Hey! We both have Rousseau quotes *high fives*
Haha pound it!
Yea I've been reading this book with brief selections of political writings and the excerpt from the social contract really surprised me. I really liked this quote (because I was like oh heyy I agree with that statement! :D) and I feel as though this quote in and of itself serves to prove that Rousseau was not quite as pro democracy as my teachers have lead me believe...
Rousseau is a bit of an odd fellow; his view of the corruptibility of human nature, for instance, is confined to societal relations. His point is this: outside society, men would have immediate and intuitive access to the general will which is in complete accordance with the common good. It is only when men enters society that he forms associations with others for the propagation of the private will, i.e., some will at the expense of others.
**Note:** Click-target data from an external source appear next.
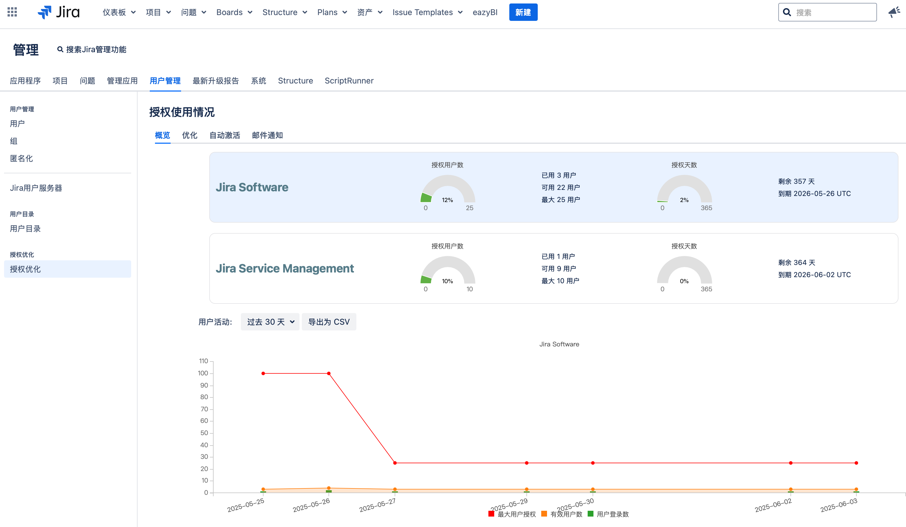Click the 导出为 CSV button
The image size is (906, 527).
[x=329, y=322]
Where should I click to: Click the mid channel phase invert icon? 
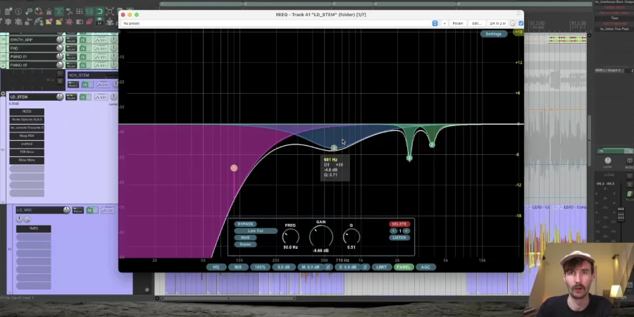tap(328, 268)
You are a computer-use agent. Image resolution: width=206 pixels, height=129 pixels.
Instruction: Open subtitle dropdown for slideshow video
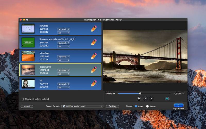point(63,57)
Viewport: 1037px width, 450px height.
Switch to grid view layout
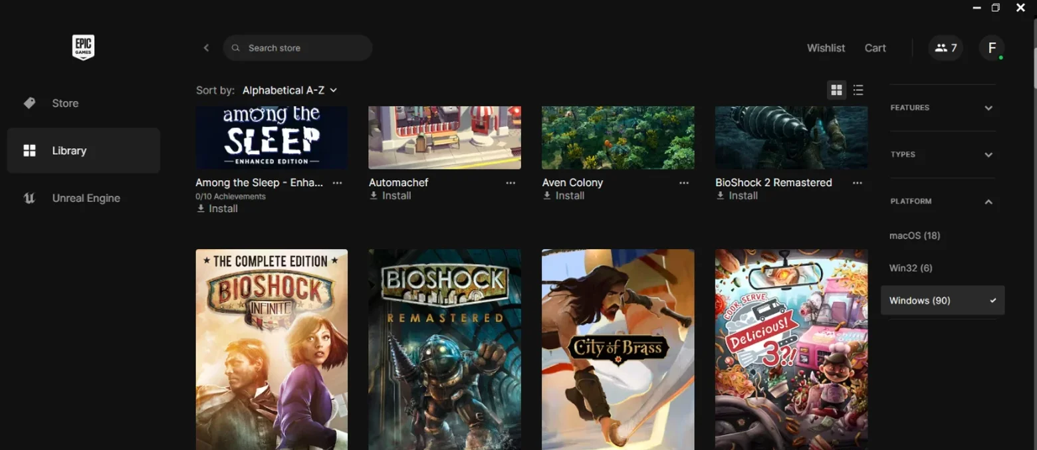click(x=836, y=90)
This is why he thinks that even the majority would not constitute a proper democracy, since the majority rule would not be what he calls the common good (which as he has already noted cannot be achieved within society) but it would merely be the sum of private wills.
But he goes on later to contradict himself. Within Rousseau you can find innumerable contradictions. But so what if he contradicts himself? He's deep; he's large; he contains multitudes.
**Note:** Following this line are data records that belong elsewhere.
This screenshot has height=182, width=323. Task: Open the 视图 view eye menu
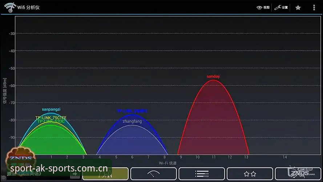[263, 7]
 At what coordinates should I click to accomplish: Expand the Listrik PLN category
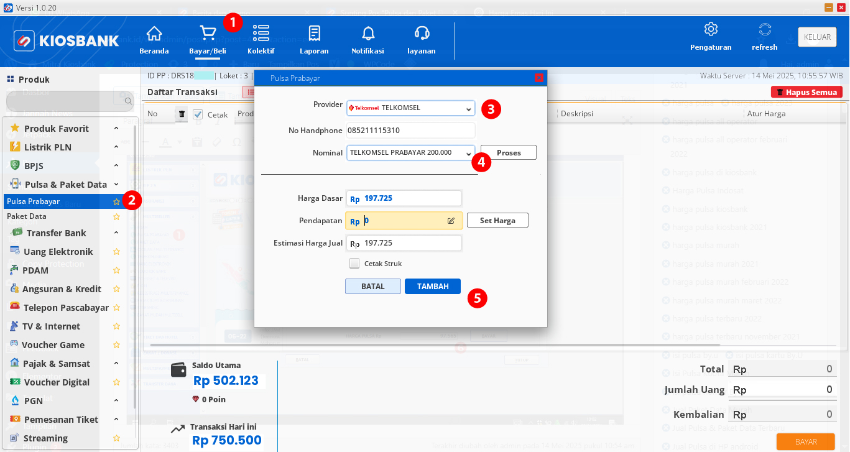116,147
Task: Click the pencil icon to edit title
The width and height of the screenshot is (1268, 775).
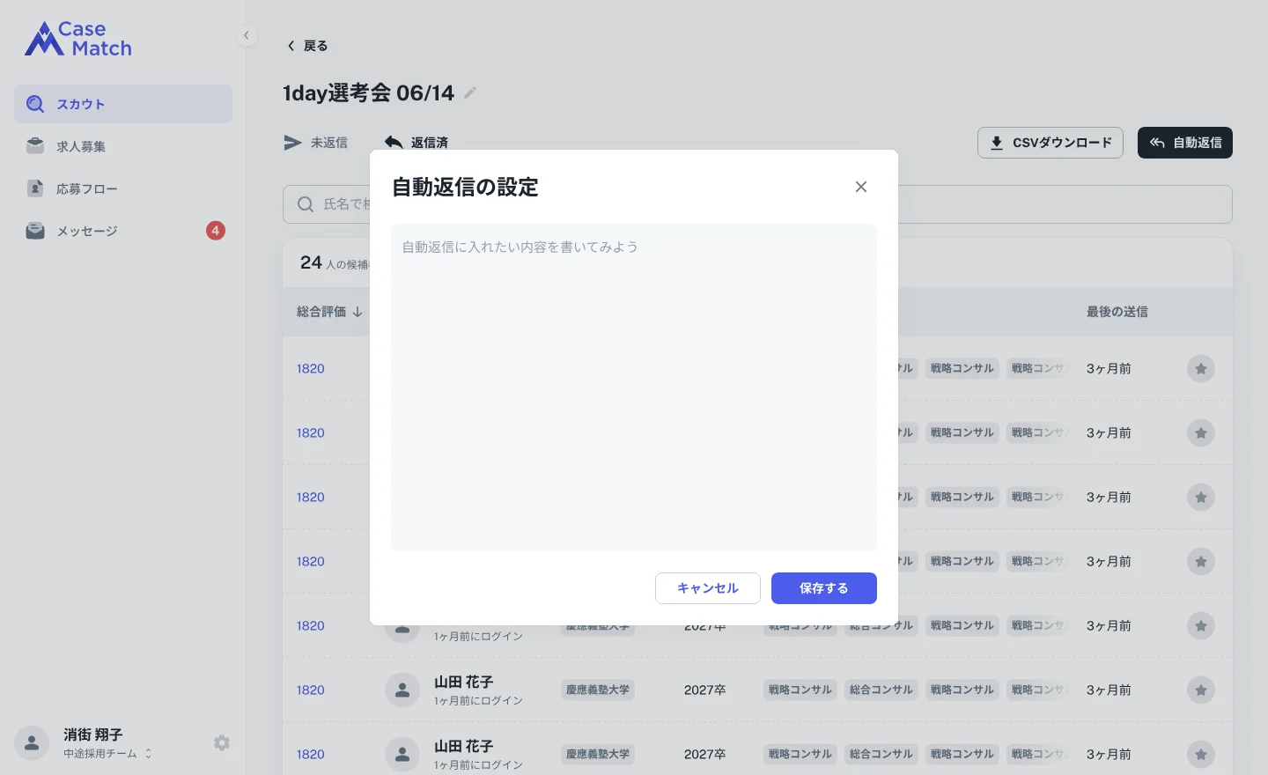Action: 470,92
I dislike the mainstream left more than the NeoCon left. NeoCons aren't as crazy.
I did find his talk about the ''common will'' amazingly mystical. I literally laughed out loud when he stated that the purpose of voting was for each individual stating what they thought the common will was
I'm pretty cool with libertarian socialists as odd as that might sound.
Especially when you tend to ignore the idea of economics systems when talk politics. There's a lot of common ground. Foreign policy, media, civil rights, corporatism (for some to a degree).
Libertyandlife: I'm pretty cool with libertarian socialists as odd as that might sound. Especially when you tend to ignore the idea of economics systems when talk politics. There's a lot of common ground. Foreign policy, media, civil rights, corporatism (for some to a degree). Illusory. Because the economic paradigm is what makes it all work. The fact of capitalism is the only thing that makes the foreign policy, media and civil rights stuff relevant or coherent. As soon as leftists find out their egalitarian religion doesn't work out they turn straight to force. Look at the New Left. They're all establishment liberals and NeoCons now. I will break in the doors of hell and smash the bolts; there will be confusion of people, those above with those from the lower depths. I shall bring up the dead to eat food like the living; and the hosts of dead will outnumber the living. | Post Points: 20
In the end, we need to avoid too many distinctions, because economic illiteracy is economic illiteracy, irrespective of the source,
Honestly, rather than the term Neo-Con, and Progressive we should just call them what they are, Fascist's.